In his opening remarks, Mr. Scalabrini-McKellar detailed how individuals living in extreme poverty are particularly vulnerable, facing risks to both their physical as well as their mental health. He emphasized the urgency of addressing this issue by pointing out that UN predictions indicate that by 2030, 575 million people will be living in extreme poverty, with only 7.9% of those extremely impoverished individuals having access to social protections. Consequently, a significant segment of the world’s population faces critical challenges in securing their health and well-being.

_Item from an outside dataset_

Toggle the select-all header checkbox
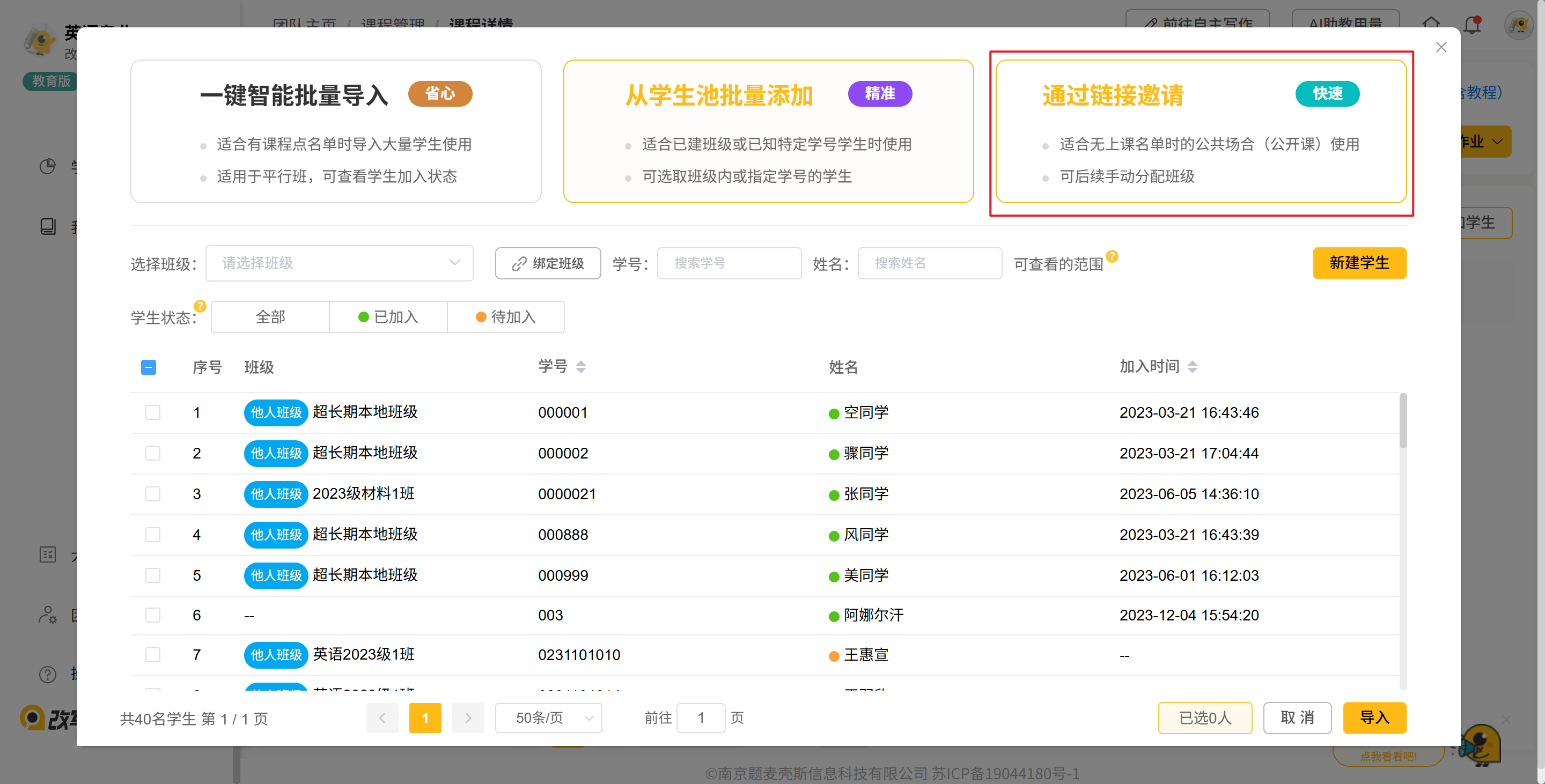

Mr. Scalabrini-McKellar then showcased the initiatives carried out by the Order of Malta to enhance the physical health and sustenance of those in poverty. He explained Malteser International’s multi-sectoral approach to guaranteeing the right to adequate food, delineating our four pillars of food security: availability, access, utilization, and stability. He demonstrated how efforts to improve each of these pillars are crucial for achieving sustainable health and empowering local communities to become more self-sufficient. Drawing from our project in South Sudan, he provided an example of the effectiveness of our methods and how they contributed to a lasting improvement in the nutritional quality of the Sudanese people’s diet.
Mr. Scalabrini-McKellar concluded by emphasizing the necessity for a collective and cohesive approach to fundamentally change our current trajectory and make substantial progress toward the 2030 Agenda. He stressed that cooperation, in line with the methods outlined in the Sustainable Development Goals, is essential for making meaningful advancements. Such collaboration will foster a greater number and scale of operations, akin to our own, aimed at alleviating the suffering of the most vulnerable individuals, whom we are dedicated to serving.